Возчики подошли ближе. Вышел и шинкарь – верно, подумал, не удастся ли сбыть проезжим полштофа. Начались расспросы, воспоминания о Колеснике и Христе.
– Он завзятый был, да она его сдерживала, – сказал Кирило.
– Как он плох ни был, а все же лучше, чем нынешний, – откликнулся один из крестьян. Он рассказал о том, что Лошаков сдал землю в аренду Кравченко. А тот – настоящий кровопийца. Давно ли погорел, а опять уже тысячами ворочает. – Вот его пшеницу в город везем.
– В город! – заворчал Кирило. – Все в город! Эту бездонную прорву никак не насытишь. Сколько ни давай, всего мало. И ее слопал, – он указал на Христю. – Какая девка была – здоровая, красивая. А попала в город, он из нее высосал все, что можно было, и вышвырнул замерзать под забором!
– Глупости ты плетешь, – сказал шинкарь. – А что бы мы делали без города? Куда бы свой хлеб девали? На то и село, чтобы хлеб растить, а город будет покупать. В селе – работа, а в городе – коммерция.
– Ох, чую, – вздохнув, сказал Кирило, – скоро твоя коммерция нас целиком проглотит.
Возчики задумчиво слушали этот разговор. Горькая крестьянская доля предстала перед ними во всей своей неприглядности.
– Ну чего, дядьки, задумались? Пора погреться, а то еще замерзнете. Налью вам полштофа. За провоз пшеницы, верно, хорошие денежки взяли.
Возчики только вздохнули и пошли к саням. Они везли пшеницу не за деньги, а в отработку. Кравченко сдавал им в аренду землю по десять рублей за десятину, и, кроме того, каждый арендатор должен был еще неделю бесплатно работать у него.
Лишь неделю спустя похоронили Христю. Сначала ждали станового, потом шло следствие, а там возник вопрос: как и где хоронить? Становой сказал – по-христиански, но батюшка не решился без письменного разрешения. Пока пришла бумага из уезда, неделя и кончилась. Похоронили ее по-христиански в самом глухом углу кладбища. Тут больше всех старался Федор Супруненко. Он бегал из хаты в хату, чтобы собрать на похороны. Кто что даст – старую рубашку, юбчонку, краюшку хлеба. Карпо Здор раскошелился и, перекрестившись, выложил целых два рубля. Люди говорили, что он мог бы и десятку пожертвовать – немало нажился на сиротском добре...
Федор поставил крест на могиле, а весной посадил вишневое деревцо. Чернявая Ивга болтала в шинке, что Федор, мол, не забыл свою первую любовь. Горпына ругала его.
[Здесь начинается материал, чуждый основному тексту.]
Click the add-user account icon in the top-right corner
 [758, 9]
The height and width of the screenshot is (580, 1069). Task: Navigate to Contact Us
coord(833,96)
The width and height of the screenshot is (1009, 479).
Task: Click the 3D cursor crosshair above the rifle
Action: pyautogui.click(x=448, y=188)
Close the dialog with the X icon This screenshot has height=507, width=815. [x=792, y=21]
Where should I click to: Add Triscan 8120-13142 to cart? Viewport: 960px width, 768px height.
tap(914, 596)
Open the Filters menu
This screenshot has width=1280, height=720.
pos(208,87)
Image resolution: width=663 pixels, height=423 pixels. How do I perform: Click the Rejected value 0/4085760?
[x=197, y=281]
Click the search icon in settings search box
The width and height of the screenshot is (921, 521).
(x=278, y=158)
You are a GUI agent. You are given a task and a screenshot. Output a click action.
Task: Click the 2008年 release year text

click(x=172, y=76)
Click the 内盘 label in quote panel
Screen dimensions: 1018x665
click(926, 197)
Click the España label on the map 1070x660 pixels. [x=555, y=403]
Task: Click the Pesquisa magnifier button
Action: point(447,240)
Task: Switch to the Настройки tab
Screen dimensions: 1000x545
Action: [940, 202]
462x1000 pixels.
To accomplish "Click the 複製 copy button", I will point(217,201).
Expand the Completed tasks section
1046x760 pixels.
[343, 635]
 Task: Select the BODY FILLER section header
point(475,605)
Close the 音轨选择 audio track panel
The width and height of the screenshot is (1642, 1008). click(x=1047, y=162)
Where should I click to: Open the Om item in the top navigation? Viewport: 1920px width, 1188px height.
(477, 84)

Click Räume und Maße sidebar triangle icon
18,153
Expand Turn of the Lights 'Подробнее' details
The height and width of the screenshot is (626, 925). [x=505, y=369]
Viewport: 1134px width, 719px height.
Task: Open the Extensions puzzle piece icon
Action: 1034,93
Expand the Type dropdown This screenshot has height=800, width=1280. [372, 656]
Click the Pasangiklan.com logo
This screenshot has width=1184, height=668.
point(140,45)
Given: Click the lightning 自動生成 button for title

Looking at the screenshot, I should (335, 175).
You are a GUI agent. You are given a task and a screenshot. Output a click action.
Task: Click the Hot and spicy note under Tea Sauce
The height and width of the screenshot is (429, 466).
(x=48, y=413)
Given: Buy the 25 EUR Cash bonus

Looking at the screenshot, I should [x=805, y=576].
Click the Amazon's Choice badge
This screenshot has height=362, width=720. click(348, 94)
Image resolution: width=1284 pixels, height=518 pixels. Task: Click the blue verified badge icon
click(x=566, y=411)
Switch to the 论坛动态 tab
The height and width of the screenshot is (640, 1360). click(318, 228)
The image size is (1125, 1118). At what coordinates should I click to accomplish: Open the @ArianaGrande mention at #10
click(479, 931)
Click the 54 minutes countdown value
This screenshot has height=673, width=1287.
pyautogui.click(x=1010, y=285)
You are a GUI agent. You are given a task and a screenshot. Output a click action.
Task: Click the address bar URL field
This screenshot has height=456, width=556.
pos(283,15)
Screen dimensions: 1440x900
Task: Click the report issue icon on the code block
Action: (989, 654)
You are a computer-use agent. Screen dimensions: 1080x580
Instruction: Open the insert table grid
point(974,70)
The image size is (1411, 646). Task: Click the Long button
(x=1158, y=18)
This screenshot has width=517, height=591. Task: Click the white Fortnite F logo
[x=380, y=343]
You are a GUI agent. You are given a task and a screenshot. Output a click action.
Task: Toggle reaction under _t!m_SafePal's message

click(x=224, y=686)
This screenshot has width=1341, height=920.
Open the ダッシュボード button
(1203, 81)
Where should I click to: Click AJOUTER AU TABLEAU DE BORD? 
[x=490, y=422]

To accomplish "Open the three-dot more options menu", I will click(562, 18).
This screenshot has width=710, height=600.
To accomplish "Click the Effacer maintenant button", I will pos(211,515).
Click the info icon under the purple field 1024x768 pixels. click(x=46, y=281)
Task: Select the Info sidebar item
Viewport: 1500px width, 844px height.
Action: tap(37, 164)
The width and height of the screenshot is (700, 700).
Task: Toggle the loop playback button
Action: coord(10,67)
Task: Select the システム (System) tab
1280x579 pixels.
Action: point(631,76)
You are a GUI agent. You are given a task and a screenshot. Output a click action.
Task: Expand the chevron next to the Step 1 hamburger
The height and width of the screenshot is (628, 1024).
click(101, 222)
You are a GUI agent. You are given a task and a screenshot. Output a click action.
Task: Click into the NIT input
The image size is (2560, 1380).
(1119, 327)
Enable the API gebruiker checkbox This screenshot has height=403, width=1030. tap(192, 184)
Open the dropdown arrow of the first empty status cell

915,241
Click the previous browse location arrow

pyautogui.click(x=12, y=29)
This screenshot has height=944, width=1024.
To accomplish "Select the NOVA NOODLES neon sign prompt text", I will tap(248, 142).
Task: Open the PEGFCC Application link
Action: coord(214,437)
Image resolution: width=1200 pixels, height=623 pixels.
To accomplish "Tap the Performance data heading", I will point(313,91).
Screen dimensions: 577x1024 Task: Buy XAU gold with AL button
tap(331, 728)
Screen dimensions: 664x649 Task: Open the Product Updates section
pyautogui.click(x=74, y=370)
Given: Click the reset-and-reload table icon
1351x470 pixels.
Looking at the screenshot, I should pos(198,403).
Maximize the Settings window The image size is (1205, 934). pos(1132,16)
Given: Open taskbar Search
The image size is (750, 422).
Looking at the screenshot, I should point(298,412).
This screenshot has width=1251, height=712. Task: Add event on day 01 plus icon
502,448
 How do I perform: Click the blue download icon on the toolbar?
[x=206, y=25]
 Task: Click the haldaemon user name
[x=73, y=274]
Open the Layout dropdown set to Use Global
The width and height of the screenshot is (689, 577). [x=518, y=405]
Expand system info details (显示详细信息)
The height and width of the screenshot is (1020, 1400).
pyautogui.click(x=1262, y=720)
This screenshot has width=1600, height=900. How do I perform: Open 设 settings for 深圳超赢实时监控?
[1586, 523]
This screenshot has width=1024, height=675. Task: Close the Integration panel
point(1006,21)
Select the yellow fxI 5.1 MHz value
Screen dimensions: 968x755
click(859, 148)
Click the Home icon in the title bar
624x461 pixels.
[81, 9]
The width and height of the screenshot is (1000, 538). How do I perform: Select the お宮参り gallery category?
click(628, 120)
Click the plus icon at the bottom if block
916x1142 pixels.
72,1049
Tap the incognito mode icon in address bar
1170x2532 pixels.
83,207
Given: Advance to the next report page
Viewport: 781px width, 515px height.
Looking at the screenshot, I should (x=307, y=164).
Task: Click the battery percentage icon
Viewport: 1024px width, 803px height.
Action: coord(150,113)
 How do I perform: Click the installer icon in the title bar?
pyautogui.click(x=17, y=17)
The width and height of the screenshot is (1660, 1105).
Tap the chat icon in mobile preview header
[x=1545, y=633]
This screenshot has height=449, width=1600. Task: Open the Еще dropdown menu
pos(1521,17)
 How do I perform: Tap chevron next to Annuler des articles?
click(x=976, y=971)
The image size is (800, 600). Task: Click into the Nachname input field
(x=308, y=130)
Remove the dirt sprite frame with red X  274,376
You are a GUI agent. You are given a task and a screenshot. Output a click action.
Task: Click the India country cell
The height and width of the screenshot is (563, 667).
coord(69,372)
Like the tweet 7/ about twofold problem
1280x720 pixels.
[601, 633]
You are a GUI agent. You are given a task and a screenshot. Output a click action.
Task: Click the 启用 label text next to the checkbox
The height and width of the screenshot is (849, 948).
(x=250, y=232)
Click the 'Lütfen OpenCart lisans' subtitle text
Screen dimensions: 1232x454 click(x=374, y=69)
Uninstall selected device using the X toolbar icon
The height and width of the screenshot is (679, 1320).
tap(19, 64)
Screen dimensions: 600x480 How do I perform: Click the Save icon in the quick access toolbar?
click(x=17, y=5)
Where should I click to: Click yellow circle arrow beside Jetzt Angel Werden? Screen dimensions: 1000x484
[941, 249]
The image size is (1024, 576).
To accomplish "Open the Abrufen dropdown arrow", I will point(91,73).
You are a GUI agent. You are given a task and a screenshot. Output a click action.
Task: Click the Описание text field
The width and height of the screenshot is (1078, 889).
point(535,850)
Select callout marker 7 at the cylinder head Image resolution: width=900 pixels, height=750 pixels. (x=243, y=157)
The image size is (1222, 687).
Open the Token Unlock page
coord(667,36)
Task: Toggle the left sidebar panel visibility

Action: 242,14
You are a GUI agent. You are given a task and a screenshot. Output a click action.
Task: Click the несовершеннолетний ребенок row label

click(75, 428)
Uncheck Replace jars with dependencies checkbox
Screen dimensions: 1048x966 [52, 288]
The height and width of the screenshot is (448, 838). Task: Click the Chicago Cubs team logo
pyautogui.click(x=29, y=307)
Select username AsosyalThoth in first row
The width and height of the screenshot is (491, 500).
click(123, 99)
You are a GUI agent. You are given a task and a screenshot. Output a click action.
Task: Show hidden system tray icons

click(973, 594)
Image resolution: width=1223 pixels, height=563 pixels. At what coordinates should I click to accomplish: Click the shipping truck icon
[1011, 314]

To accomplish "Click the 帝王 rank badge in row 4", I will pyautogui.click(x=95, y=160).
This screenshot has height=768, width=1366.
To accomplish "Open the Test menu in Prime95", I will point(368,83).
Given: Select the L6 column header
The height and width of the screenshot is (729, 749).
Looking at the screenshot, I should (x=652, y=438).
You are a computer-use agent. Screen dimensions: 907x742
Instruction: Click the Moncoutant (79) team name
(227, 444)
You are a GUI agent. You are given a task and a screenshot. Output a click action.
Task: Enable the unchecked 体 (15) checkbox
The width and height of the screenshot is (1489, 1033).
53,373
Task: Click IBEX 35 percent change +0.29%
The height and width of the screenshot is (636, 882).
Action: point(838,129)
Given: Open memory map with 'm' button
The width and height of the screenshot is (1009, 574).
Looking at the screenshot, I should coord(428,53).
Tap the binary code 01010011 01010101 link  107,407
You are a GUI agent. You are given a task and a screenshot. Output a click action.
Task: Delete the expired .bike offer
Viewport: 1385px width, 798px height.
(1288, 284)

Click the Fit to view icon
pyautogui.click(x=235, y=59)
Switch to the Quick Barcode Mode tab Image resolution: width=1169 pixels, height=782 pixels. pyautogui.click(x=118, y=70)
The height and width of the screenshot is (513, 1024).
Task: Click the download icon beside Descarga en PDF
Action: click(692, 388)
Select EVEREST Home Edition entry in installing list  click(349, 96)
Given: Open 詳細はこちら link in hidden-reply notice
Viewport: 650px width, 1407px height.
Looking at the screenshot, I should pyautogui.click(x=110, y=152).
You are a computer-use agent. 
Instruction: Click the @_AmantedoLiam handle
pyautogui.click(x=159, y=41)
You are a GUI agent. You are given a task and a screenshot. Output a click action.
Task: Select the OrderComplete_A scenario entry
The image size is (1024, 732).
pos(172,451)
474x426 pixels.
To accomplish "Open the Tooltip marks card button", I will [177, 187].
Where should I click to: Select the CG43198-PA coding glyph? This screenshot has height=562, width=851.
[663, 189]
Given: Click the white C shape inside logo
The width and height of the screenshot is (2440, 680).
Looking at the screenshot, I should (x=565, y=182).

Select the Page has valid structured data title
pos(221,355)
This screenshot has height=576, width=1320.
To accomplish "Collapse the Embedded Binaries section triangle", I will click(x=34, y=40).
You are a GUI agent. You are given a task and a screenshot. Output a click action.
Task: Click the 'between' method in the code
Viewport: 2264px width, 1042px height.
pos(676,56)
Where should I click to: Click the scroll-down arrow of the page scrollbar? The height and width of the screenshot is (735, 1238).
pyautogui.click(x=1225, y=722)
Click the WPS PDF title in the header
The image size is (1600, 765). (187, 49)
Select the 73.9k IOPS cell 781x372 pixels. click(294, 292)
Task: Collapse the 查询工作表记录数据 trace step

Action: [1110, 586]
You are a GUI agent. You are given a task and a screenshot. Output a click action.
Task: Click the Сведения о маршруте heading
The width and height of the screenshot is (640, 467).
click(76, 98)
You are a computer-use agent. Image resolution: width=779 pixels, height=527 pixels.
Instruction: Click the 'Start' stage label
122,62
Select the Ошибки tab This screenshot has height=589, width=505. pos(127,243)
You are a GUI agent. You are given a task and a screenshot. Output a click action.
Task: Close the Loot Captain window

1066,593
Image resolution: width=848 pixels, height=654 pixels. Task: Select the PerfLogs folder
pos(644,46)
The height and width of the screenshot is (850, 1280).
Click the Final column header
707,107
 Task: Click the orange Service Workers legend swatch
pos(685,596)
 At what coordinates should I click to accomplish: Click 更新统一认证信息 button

– Чудна?я ты! Разве я это для себя делаю? Надо же позаботиться о христианской душе, – уговаривал он жену.
– Дурной ты, блаженный! Правду говорил покойный отец, что она тебя кошачьим мозгом напоила.
Федор, однако, продолжал делать по-своему. После смерти отца он унаследовал его имущество и стал бы совсем зажиточным, если б хозяйничал как следует. А то бросается от одного к другому – то портняжить принимается, то плотничать. Накупит инструмент, повозится с ним неделю-другую и бросит. Только к своей службе пономаря после смерти Христи относится еще более ревностно.
Ну, а другие?
Тимофея убили на войне. Оришка умерла. Кирило снова стал десятником в волости. Хотя он уже с трудом справлялся со своими обязанностями, но общество относилось к нему снисходительно, принимая во внимание его лета. Довбня умер в больнице. Марина и сейчас живет в той самой хатенке, в которой застала ее в последний раз Христя, и путается с кем попало.
Лошаков получил назначение в Польшу на пост губернатора. Он взял туда с собой Проценко на должность управляющего делами, а Кныша в качестве полицмейстера. Оба они служили верой и правдой и вскоре получили в награду крупные поместья.
Рубец по-прежнему работает в земстве. Там сейчас верховодят паны, крестьянам ходу не дают. Впрочем, марьяновской бедноте это безразлично: земли так мало, что не прокормишься, и они уходили на заработки в город. А когда заходила речь о земстве, бедняки и богачи говорили: «Что нам это земство? Одна обираловка!»
Другого мнения придерживаются марьяновские богатеи, как, например, Карпо Здор. Он был гласным и готовился стать членом земской управы, в связи с чем сын целый месяц учил его выводить каракулями свою подпись. И выучился! Однако дело его не вышло. Выбрали Кравченко. Но тот поблагодарил за честь и отказался: «Пускай паны заседают в управе. Наше дело – коммерция!» И дела свои он вел так ловко и успешно, что, говорят, поехал к Лошакову покупать Веселый Кут.